A variety of theories exist as to the real source of the Cipher Manuscript. Some of the more common ones include:
- Westcott and Mathers created the Manuscripts and letters themselves, and created the origin myth of "Rosicrucian Adepts" to give credibility to their new Order.
- Mason and clergyman A.F.A. Woodford found the Cipher Manuscript in a secondhand bookstall on Wellington Road in London, and gave it to his friend Westcott to be decoded.
- The Sprengel letters were a forgery by Westcott, but the Manuscripts were written by Kenneth Mackenzie and/or other scholars of the S.R.I.A. (to which Westcott, Mathers and Woodman belonged as early as 1881). Fräulein Sprengel was a legend invented by Westcott to give lineage to the newly formed order. Westcott created the mythology of the Cipher Manuscripts origins, knowing that a more esoteric source would carry weight with occultists of the era.
- There was no German order; the first Golden Dawn temple was a project of a secret group within the S.R.I.A. called the "Society of Eight". (By the time Westcott "discovered" the Manuscripts, all the members of the Society were deceased.) Fräulein Sprengel did not really exist, but the Manuscript itself has true antiquarian origins, traceable to Johann Falk and passed through the hands of Francis Barrett, Eliphas Levi, and eventually to Mackenzie, Woodford and the S.R.I.A. (and the Society of Eight).
- There really was a German Rosicrucian order, sometimes referred to as the "Gold und Rosenkreutz", and it already had a branch in London, founded around 1810. Mackenzie was a member of this German order, into which he had been initiated by Count Apponyi of Hungary, and obtained the rituals described in the Cipher from them.
- The rituals in the Manuscripts were written by Baron Edward Bulwer-Lytton, honorary patron of the S.R.I.A. and author of an occult novel called Zanoni - A Strange Story, or by Frederick Hockley, the famous Rosicrucian seer and transcriber of occult manuscripts, and thence passed to Mackenzie.
- The Cipher Manuscript was legitimate, and the Golden Dawn is a valid offspring of an older Jewish order in Bavaria called Loge zur aufgehenden Morgenröthe, which translates to "Lodge of the Approaching Morning Light" or "Lodge of the Rising Dawn". This Order was founded to allow German Jews to conduct Masonic-style lodges since, at the time, Jews were banned from participation in Freemasonry.

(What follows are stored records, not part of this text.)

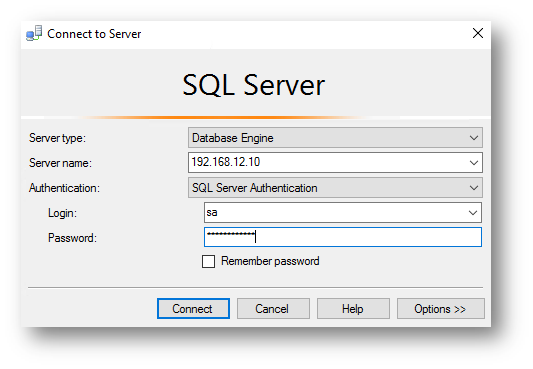Open the Server type dropdown arrow

(x=474, y=138)
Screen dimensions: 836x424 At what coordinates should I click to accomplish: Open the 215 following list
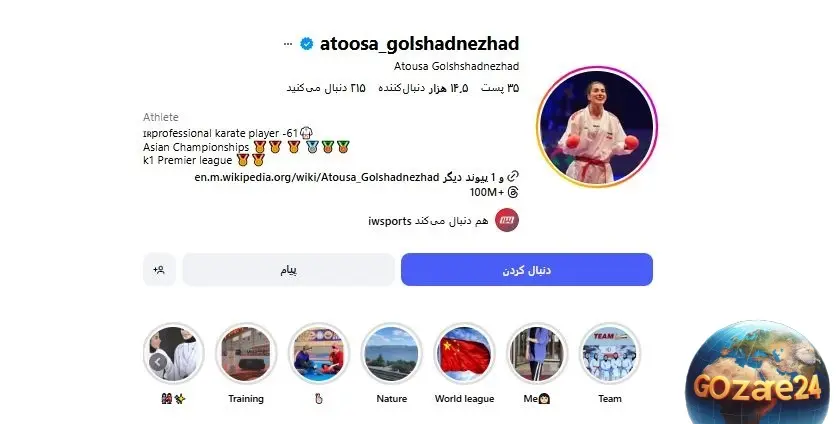click(326, 88)
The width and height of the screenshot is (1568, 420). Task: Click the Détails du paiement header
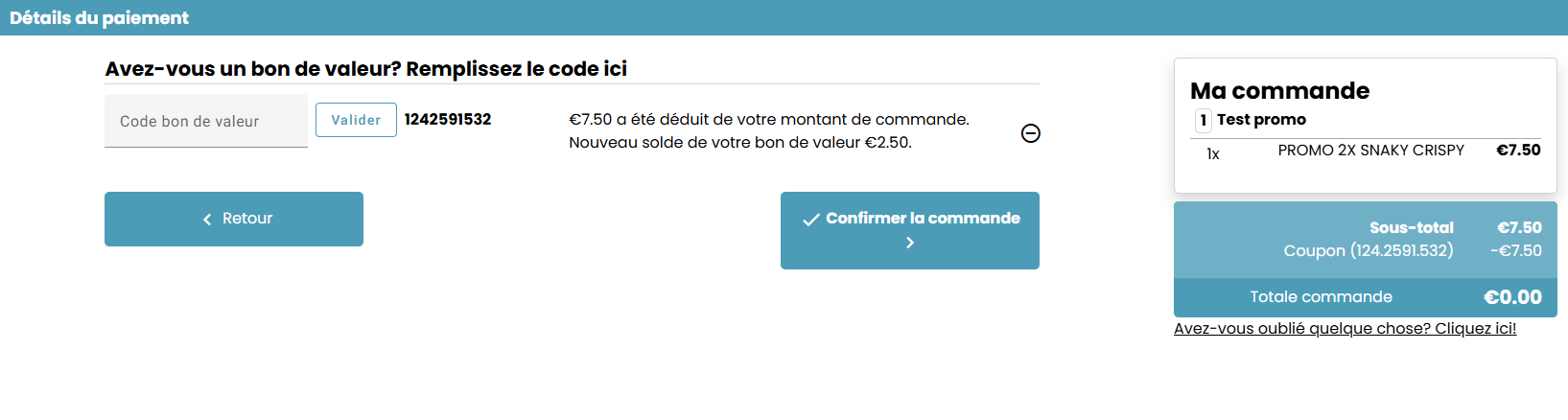[99, 17]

In any case, no evidence has ever proven the existence of Fräulein Sprengel or her Lodge. (By Westcott's account, the other members of the German order supposedly objected to Sprengel's chartering of the Isis-Urania Lodge, and all further communications were cut off after she died.) The Isis-Urania Charter was written and signed only by Westcott, Mathers and William Robert Woodman. There are letters by Mackenzie that indicate the 'Society of Eight' existed, but nothing that describes what they actually taught or practised. The symbolism and philosophy contained in the Cipher Manuscripts are not very different from that of high-degree Freemasonry and Rosicrucianism, and Mackenzie and the members of the S.R.I.A. were capable-enough esoteric scholars, with access to works on the Qabalah, Hermeticism, and Egyptology in Masonic libraries, to have combined it all into the form followed by the Golden Dawn.

However, there is no conclusive evidence to prove any of the proposed origins of the Cipher Manuscripts. Questions about the authenticity of the Manuscripts and the authority of the Isis-Urania Charter contributed to the first great schism of the Golden Dawn Order in 1900. In 1901, with the dissensions in the Golden Dawn, the poet W. B. Yeats, a member of the Order, privately published a pamphlet titled Is the Order of R.R. et A. C. to Remain a Magical Order? The true origins of the Cipher Manuscripts remain a mystery to this day.